Durante a pandemia, entre abril do ano passado e fevereiro deste ano, o site Dr. Consulta divulgou uma pesquisa sobre os dados de atendimento online com psicólogos e psiquiatras no Brasil. De acordo com o estudo, mais de 88 mil consultas foram realizadas durante esse período, resultando em mais de 350 atendimentos por dia. “Percebi que durante a pandemia, muitos dos problemas que já existiam por culpa da doença no meu dia a dia se fizeram mais fortes e presentes, hoje em dia, sinto que realizar tarefas normais em sociedade tem me causado grande angústia”, conta a jovem.

No total, foram 77 mil consultas em psiquiatria, com mais de 40 mil deles tendo diagnóstico de depressão ou doenças relacionadas, como transtornos de humor ou de ansiedade. A psiquiatria também foi a especialidade mais procurada, com 22,44% das consultas. Ainda de acordo com o levantamento, a maior parte dos pacientes são mulheres, 65% do total. Por faixa etária, a maior parte tem entre 21 e 30 anos (30%), seguido dos 31 a 40 anos (24%).

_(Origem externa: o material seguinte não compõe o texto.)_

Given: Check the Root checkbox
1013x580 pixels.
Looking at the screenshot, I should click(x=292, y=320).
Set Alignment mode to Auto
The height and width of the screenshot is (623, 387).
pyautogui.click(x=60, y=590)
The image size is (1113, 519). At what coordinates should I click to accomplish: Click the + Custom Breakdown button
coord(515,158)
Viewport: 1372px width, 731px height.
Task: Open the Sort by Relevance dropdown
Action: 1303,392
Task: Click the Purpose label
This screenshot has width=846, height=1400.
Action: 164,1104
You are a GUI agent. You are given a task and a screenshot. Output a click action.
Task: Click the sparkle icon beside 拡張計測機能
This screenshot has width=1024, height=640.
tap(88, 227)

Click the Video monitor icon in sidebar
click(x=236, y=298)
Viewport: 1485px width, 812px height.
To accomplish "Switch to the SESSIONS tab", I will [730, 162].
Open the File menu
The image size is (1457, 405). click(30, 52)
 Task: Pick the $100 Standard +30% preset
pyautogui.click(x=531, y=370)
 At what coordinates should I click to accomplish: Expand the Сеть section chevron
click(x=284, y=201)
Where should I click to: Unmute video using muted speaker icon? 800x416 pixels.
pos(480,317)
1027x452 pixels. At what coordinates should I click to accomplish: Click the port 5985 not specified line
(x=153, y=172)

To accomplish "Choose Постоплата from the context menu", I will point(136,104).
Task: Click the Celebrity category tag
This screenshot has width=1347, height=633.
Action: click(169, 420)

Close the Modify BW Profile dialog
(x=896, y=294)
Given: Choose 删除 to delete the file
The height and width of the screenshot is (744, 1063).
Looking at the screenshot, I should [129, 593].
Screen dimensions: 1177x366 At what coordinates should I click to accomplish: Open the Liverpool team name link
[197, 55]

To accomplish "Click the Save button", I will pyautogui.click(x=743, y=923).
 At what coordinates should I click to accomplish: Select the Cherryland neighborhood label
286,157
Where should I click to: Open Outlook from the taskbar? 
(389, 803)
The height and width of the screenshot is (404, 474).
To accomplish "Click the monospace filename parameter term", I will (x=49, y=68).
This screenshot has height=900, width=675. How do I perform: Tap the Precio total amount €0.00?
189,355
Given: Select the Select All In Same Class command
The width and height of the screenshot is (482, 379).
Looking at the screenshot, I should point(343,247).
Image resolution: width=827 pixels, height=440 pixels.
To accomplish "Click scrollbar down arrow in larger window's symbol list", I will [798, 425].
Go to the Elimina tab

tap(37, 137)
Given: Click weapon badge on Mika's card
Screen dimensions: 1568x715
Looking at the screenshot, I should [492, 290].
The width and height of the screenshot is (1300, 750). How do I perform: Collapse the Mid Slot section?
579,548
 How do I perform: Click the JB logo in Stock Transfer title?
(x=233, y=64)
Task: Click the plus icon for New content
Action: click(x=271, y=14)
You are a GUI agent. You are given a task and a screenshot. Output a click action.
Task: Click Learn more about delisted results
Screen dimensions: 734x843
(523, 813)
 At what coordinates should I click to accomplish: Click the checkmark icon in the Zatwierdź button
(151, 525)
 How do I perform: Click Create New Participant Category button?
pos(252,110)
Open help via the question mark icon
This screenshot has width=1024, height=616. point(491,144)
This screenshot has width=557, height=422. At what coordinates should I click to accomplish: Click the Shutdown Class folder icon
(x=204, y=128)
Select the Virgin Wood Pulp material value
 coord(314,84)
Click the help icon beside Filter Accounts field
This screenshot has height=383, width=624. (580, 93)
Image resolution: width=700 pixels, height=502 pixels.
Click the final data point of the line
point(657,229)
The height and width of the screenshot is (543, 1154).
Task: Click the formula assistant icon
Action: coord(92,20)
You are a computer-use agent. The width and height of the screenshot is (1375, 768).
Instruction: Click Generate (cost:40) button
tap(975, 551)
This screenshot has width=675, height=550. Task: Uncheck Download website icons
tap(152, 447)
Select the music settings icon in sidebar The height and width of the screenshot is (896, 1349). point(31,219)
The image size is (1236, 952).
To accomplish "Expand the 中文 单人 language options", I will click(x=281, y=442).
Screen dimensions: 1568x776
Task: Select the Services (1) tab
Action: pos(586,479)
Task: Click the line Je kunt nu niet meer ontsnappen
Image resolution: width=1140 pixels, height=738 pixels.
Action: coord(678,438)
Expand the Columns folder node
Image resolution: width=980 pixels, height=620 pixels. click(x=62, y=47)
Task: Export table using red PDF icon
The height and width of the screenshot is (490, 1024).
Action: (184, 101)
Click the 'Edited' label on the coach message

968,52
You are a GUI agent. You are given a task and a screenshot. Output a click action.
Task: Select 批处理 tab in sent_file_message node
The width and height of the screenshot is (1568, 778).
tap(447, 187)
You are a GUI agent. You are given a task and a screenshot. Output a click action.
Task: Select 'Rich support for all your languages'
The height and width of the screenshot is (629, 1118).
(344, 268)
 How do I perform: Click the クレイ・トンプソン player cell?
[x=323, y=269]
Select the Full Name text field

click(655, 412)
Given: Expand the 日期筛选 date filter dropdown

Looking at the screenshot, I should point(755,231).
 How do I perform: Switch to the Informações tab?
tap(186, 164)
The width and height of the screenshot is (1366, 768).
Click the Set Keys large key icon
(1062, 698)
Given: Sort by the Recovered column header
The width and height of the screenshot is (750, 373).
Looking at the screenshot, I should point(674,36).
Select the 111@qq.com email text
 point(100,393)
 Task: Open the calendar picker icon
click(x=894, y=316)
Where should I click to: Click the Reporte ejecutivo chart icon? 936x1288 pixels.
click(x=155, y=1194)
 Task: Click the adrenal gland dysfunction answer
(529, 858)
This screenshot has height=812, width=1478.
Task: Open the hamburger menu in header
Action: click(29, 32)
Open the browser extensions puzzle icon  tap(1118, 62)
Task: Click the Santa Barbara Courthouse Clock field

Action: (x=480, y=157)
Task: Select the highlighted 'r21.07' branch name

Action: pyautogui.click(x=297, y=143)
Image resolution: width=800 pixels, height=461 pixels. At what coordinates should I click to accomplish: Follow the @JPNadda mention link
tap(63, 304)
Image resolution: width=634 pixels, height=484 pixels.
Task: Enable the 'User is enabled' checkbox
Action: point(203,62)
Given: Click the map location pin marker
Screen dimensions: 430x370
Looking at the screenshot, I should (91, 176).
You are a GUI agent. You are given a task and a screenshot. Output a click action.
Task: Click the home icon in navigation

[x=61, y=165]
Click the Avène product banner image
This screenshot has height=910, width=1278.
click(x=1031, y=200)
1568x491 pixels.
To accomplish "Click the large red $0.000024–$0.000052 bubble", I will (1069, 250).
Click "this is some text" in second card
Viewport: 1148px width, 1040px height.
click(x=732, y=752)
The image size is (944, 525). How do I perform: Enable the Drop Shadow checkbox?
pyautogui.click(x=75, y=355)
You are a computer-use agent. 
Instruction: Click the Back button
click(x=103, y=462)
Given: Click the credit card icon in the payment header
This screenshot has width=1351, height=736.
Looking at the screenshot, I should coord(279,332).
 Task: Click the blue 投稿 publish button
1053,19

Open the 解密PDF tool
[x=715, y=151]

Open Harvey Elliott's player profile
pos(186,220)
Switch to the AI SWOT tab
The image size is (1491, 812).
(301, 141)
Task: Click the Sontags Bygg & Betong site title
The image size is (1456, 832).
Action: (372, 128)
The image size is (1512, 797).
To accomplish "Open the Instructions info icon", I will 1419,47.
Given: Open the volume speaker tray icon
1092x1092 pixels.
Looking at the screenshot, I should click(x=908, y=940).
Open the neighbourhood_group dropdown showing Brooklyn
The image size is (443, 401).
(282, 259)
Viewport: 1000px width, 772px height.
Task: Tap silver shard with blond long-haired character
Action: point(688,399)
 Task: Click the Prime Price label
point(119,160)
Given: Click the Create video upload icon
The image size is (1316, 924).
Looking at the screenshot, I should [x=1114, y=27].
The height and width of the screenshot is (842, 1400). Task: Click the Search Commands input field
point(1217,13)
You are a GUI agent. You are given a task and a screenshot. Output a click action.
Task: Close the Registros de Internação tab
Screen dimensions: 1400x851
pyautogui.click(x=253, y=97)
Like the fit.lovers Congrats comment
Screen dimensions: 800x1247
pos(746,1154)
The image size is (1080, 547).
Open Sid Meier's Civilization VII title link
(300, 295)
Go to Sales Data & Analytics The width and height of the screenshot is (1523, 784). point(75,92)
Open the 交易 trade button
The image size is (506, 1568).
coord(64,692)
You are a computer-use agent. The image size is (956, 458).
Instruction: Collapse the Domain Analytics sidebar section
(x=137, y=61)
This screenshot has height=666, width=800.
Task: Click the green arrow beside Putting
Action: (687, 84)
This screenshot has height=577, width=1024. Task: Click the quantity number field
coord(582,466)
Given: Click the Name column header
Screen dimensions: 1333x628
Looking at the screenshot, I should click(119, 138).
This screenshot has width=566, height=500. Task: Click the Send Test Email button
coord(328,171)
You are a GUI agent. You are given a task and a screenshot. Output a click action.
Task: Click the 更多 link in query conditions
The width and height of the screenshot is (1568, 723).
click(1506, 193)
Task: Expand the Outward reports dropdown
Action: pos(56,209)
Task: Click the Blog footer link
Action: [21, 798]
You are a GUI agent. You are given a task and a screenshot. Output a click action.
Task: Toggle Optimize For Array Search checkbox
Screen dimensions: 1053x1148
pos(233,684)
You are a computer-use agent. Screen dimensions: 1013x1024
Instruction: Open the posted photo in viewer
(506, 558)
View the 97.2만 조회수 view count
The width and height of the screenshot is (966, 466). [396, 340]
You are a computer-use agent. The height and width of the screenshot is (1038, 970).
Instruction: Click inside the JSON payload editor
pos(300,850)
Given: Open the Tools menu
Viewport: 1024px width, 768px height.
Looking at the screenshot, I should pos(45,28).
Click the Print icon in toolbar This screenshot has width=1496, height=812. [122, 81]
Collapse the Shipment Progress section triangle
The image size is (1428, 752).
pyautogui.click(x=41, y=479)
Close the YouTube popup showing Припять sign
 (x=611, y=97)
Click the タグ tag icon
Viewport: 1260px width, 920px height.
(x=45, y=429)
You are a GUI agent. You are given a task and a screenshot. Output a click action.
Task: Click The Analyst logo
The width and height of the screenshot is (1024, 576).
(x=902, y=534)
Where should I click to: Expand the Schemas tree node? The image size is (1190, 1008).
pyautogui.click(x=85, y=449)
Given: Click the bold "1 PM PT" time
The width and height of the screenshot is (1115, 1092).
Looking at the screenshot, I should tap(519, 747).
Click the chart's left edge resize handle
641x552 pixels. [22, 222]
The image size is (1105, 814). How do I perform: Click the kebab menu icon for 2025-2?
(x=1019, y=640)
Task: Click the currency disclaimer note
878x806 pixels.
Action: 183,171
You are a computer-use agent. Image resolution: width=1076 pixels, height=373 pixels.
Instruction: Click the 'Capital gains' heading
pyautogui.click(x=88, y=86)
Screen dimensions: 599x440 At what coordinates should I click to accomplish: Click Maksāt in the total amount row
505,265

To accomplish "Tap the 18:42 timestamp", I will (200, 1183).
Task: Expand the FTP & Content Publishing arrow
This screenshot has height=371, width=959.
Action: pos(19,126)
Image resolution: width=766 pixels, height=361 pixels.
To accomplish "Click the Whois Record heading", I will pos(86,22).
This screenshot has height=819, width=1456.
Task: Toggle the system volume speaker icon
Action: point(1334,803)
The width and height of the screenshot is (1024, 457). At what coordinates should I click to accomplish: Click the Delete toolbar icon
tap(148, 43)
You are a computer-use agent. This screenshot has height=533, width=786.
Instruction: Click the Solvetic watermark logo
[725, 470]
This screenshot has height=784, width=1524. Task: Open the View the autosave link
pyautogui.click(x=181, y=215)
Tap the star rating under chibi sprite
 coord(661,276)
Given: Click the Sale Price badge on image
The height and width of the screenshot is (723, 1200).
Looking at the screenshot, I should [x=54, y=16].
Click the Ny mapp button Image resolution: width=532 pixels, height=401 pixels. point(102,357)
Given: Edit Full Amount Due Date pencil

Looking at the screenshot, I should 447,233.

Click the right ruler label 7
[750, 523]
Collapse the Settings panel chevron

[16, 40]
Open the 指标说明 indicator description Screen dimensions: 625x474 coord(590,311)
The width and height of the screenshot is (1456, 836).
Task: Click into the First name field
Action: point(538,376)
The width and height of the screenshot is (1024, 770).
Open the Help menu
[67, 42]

Dia Nacional da Luta Antimanicomial no Brasil relembra Holocausto Brasileiro, que matou 60 mil pacientes no maior hospício do Brasil

A data, no dia 18 de maio, foi constituída em homenagem aos profissionais que lutavam por um tratamento mais humanizado para os pacientes do sistema de saúde mental. A luta ganhou forças quando surgiu o Movimento dos Trabalhadores de Saúde Mental, que assumiu um papel importante na crítica da política de assistência psiquiátrica.

Algumas das suas reivindicações incluíam o fim do uso do eletrochoque e de outras práticas de tratamento semelhantes à tortura, melhores condições de assistência e, principalmente, pela humanização dos serviços.

Entre os episódios de violência contra a população com transtorno mental, o Hospital Colônia de Barbacena, no interior de Minas Gerais, foi o que mais chamou a atenção. Mais de 60 mil pessoas morreram aprisionadas de forma compulsória e sem critério, submetidas a maus-tratos, naquele que ficou conhecido como o holocausto brasileiro.

Na época, muitas pessoas com doenças mentais ou outro tipo de deficiência eram entregues ao hospital, muitas vezes pela própria família. O período em que mais morreram pessoas nessa instituição foi por volta de 1960 a 1970, no início do Regime Militar no Brasil.

O Movimento da Reforma Psiquiátrica teve início a partir dos anos 70, em pleno processo de redemocratização do país. Na década de 90, novas normas foram aplicadas para a saúde mental. O Ministério da Saúde substituiu o tratamento em hospitais por atendimentos comunitários. Por meio das Leis Federais 8.080/1990 e 8.142/90, foi instituída a rede de atenção à saúde mental e a criação do SUS (Sistema Único de Saúde).

As leis atribuíram ao Estado a responsabilidade de promover um tratamento em comunidade, possibilitando a livre circulação dos pacientes e não mais a internação e o isolamento, contando com os serviços de Centros de Atenção Psicossocial (CAPS); os Serviços Residenciais Terapêuticos (SRT); os Centros de Convivência e Cultura, as Unidade de Acolhimento (UAs), e os leitos de atenção integral (em Hospitais Gerais, nos CAPS III).